A consulta pública para a criação de um guia orientativo de competências digitais para idosos foi encerrada pelo governo federal no fim de maio, marcando um passo crucial na tentativa de enfrentar a exclusão digital da população com mais de 60 anos. A iniciativa, que busca desenvolver habilidades digitais e midiáticas desse grupo, revela um cenário de desigualdade profunda: enquanto uma minoria desfruta plenamente dos benefícios da tecnologia, a maioria enfrenta barreiras que comprometem sua autonomia. O relatório da Conferência Livre Nacional aponta que a situação configura uma violação de direitos assegurados pelo Estatuto da Pessoa Idosa. O desafio, no entanto, vai muito além da simples disponibilidade de dispositivos.

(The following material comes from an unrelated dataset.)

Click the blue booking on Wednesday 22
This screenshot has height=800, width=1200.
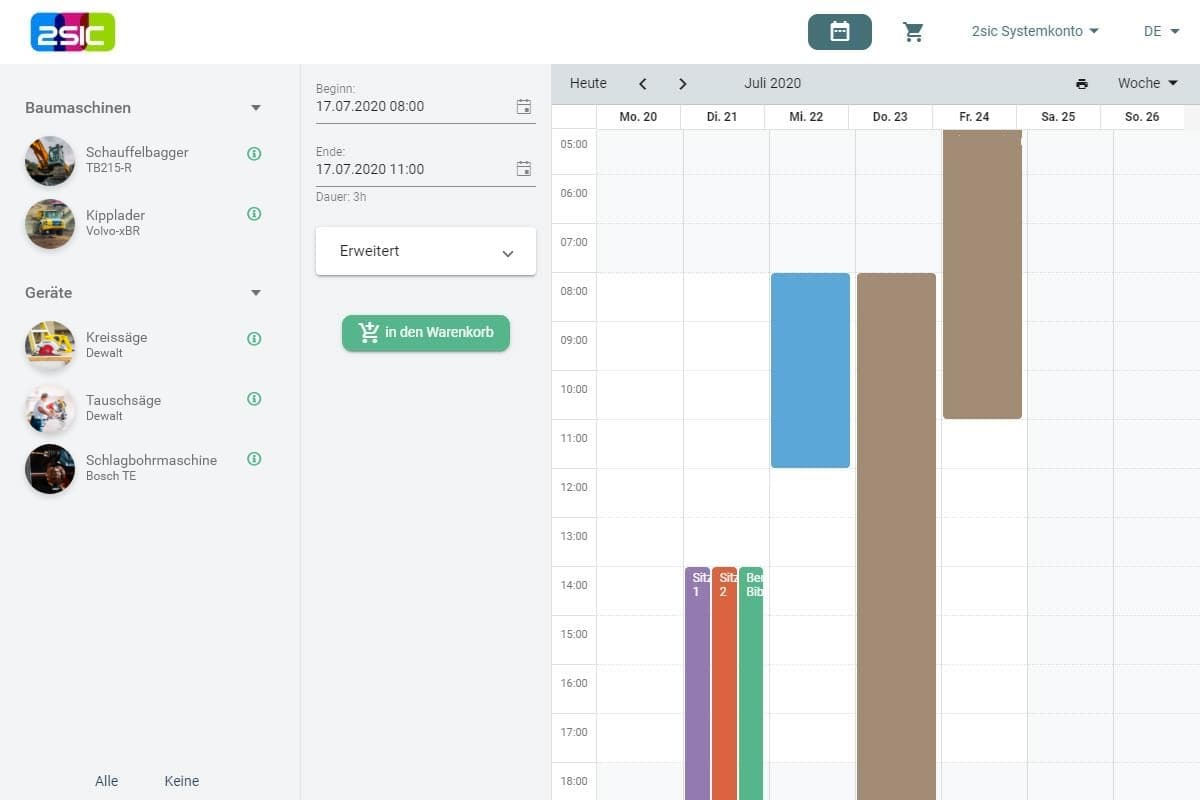click(x=810, y=370)
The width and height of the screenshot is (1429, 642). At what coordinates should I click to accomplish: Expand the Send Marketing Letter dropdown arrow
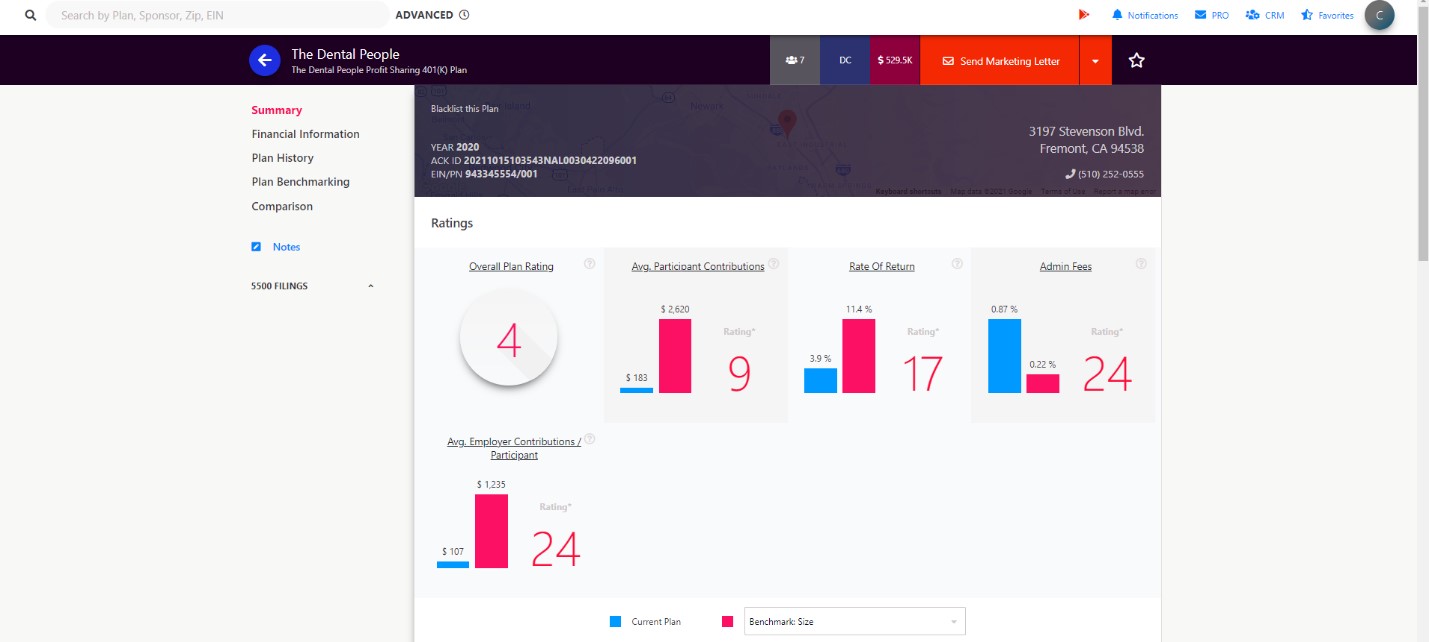pos(1095,61)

A cidadania digital de duas classes entre os idosos
Segundo o documento da conferência, o que se observa na prática é uma cidadania digital dividida: de um lado, uma parcela reduzida de idosos com acesso pleno e qualificado, capaz de usufruir de serviços online; do outro, uma vasta maioria relegada a uma participação precária, com baixa autonomia ou completamente excluída. Esse quadro contribui para um sentimento de intimidação e baixa autoeficácia, levando muitos a internalizar a crença de que são incapazes de aprender. O resultado é o abandono da tecnologia e o aprofundamento do isolamento social. Para os defensores da causa, a inclusão digital não é apenas uma questão de conveniência, mas um direito humano fundamental.

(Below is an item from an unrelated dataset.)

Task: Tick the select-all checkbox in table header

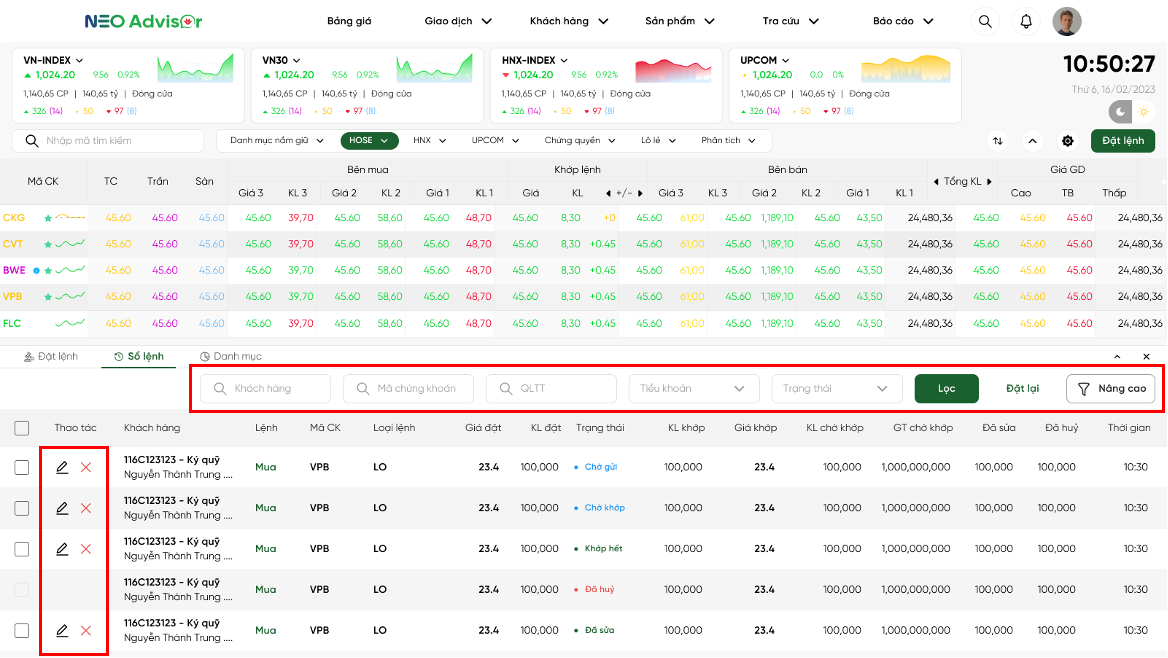Action: pyautogui.click(x=22, y=428)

Barreiras cotidianas no uso de serviços públicos digitais
Pense no idoso que depende de um plano de dados pré-pago e limitado, utilizando um smartphone com interface pouco amigável. Ele pode até conseguir trocar mensagens em aplicativos, mas a situação se complica quando precisa preencher formulários do Gov.br, agendar uma consulta no SUS ou verificar benefícios no Meu INSS. Essas barreiras cotidianas transformam o que deveria ser um direito em um obstáculo intransponível para muitos. O relatório enfatiza que a falta de acessibilidade digital compromete o acesso a serviços essenciais de saúde e previdência.
As reivindicações dos grupos de apoio à causa
Diante desse diagnóstico, os grupos que militam pela inclusão digital dos idosos apresentaram uma série de reivindicações. Entre elas, destaca-se a política de democratização do acesso a ferramentas e dispositivos digitais, com oferta gratuita para idosos de baixa renda. Também é demandado o estímulo à indústria para desenvolver celulares adaptados às necessidades específicas dessa faixa etária. Outra proposta é a criação de centros de informática em estruturas comunitárias, como conselhos, centros de convivência e bibliotecas. O atendimento humanizado, com profissionais capacitados para mentorias, é igualmente apontado como essencial.

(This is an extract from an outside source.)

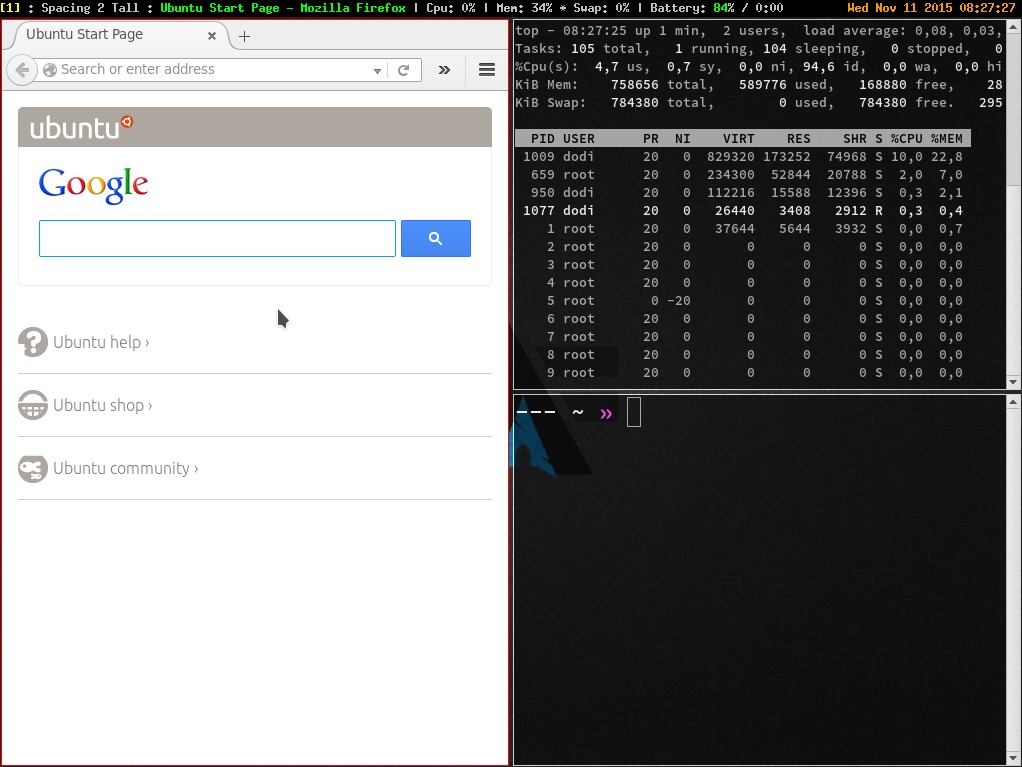Click inside the Google search text box
This screenshot has width=1022, height=767.
(217, 239)
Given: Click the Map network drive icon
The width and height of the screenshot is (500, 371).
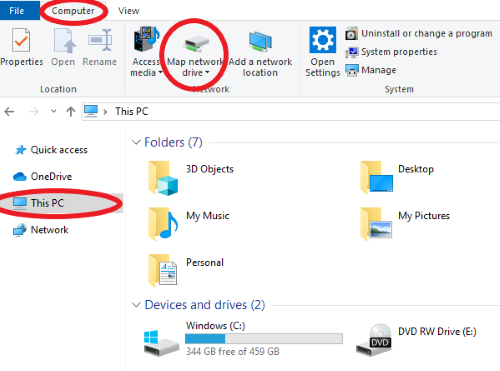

Capacitação para uso seguro e prevenção de fraudes
Um dos pontos mais sensíveis é a capacitação para o uso seguro de aplicativos bancários e plataformas de saúde e seguridade social. O relatório defende que os idosos precisam desenvolver competências digitais que lhes permitam identificar informações enganosas e se proteger de golpes e fraudes financeiras. A abordagem inclui desde o manuseio de caixas eletrônicos até a navegação em ambientes online. Segundo os ativistas, sem essa preparação, a inclusão digital pode se tornar uma porta de entrada para riscos maiores.
O guia orientativo, agora em fase de elaboração após a consulta, representa apenas o primeiro passo. Os ativistas torcem não apenas pela sua conclusão, mas pela efetiva implementação das diretrizes propostas. Em ano eleitoral, a cobrança sobre candidatos se torna ainda mais relevante: é fundamental saber o que cada um propõe para enfrentar a exclusão digital dos idosos. A sociedade civil espera que o tema ganhe centralidade nos debates públicos e nas agendas políticas.